§ **ACTIVITY**
Find out how many lines of the material contain the string "chart" and give only that figure.

§ **EXERCISE MATERIAL**
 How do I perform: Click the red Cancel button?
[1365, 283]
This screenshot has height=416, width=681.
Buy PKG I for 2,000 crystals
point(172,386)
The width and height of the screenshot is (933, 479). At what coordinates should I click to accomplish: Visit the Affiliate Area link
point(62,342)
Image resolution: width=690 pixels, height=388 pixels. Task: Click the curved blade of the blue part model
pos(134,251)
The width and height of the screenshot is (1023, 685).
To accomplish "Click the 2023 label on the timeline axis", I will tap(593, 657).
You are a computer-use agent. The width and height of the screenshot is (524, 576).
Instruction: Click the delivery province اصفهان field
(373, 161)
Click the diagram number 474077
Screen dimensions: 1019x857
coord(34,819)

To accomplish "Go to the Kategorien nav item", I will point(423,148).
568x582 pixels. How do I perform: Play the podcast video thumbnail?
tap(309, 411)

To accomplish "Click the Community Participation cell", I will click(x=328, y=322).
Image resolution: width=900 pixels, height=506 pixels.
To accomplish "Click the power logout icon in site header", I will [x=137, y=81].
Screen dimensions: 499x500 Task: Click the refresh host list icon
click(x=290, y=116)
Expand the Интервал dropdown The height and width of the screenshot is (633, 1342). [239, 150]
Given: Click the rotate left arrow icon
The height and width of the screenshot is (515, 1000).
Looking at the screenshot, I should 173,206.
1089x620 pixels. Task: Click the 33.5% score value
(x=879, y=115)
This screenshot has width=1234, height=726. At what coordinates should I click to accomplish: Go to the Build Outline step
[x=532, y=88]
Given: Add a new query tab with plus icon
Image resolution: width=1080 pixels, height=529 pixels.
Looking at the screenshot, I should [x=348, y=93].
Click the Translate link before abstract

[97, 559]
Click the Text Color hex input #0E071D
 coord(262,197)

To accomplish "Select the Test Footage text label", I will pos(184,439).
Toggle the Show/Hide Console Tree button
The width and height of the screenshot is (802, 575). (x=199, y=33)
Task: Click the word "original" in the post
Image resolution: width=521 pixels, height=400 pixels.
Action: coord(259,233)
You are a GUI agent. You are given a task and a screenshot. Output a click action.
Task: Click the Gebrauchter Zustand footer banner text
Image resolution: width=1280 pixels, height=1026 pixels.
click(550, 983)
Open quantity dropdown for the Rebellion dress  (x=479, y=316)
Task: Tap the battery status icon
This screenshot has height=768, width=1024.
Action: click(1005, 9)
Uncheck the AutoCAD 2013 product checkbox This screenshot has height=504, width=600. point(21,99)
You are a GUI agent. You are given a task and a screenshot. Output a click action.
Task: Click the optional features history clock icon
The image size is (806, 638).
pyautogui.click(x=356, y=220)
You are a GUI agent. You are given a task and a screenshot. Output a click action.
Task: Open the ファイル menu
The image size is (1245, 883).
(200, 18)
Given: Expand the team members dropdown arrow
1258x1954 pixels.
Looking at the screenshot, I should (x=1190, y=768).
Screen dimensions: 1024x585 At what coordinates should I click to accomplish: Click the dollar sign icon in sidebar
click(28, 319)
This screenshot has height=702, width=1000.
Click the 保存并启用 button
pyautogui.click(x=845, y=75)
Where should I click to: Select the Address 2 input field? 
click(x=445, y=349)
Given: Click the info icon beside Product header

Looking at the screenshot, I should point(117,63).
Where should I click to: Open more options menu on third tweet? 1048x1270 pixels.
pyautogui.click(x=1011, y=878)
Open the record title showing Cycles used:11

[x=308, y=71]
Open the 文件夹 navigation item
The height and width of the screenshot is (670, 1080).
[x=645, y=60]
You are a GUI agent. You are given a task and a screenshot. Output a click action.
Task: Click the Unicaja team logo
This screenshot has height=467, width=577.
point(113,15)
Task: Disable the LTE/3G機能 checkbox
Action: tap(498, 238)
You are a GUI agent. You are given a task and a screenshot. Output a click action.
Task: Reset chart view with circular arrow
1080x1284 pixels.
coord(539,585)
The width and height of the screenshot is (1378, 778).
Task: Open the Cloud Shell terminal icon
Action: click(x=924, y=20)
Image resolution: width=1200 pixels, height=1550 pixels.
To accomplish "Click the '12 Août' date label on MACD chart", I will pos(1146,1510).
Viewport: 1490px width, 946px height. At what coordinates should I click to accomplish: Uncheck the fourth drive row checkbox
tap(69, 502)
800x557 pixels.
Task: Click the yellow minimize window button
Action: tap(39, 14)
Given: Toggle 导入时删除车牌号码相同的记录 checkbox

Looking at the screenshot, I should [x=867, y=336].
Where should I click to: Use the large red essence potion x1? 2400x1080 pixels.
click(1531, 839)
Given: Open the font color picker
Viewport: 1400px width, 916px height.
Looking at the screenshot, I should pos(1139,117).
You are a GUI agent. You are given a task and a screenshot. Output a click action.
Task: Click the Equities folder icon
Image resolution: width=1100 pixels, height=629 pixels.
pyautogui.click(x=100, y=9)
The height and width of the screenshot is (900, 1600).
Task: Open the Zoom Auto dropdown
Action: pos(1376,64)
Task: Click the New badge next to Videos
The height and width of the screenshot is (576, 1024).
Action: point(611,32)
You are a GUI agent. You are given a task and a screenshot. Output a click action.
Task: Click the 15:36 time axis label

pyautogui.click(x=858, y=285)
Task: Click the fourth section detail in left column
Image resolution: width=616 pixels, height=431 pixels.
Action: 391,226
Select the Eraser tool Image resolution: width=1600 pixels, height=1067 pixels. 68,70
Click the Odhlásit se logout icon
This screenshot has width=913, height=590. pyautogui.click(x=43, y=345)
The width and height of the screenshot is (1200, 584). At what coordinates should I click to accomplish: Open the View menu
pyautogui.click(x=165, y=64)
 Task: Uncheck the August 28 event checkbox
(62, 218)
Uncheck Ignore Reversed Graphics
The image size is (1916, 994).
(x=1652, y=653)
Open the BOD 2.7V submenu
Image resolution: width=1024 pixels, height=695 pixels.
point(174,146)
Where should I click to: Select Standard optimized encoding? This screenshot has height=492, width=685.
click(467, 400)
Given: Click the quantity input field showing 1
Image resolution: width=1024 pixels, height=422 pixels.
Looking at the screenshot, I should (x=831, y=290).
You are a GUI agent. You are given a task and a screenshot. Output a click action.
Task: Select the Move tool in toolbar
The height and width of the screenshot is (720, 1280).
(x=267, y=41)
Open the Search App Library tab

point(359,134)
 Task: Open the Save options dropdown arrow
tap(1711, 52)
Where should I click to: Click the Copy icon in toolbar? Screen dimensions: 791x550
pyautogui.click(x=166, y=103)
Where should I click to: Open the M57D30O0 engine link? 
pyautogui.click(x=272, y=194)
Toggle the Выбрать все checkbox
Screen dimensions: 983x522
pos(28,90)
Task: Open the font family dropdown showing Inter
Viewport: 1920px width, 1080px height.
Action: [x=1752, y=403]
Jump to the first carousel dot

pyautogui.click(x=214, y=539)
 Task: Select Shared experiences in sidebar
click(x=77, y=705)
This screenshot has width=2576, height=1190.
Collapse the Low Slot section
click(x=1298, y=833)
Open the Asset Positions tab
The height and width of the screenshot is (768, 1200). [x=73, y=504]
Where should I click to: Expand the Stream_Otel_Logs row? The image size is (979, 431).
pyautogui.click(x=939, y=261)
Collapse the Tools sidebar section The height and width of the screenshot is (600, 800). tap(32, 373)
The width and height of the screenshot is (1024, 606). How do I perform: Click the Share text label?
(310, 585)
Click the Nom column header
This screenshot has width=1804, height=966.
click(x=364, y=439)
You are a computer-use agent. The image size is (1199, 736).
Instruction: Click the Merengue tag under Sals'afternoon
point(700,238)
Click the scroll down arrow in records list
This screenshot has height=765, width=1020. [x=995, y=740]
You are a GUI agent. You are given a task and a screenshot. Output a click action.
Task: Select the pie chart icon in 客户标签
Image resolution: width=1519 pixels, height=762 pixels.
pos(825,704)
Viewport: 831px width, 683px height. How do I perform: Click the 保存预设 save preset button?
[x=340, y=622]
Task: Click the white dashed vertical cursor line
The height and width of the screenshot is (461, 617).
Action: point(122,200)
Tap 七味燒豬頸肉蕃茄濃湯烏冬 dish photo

§ **ANSWER SPACE**
3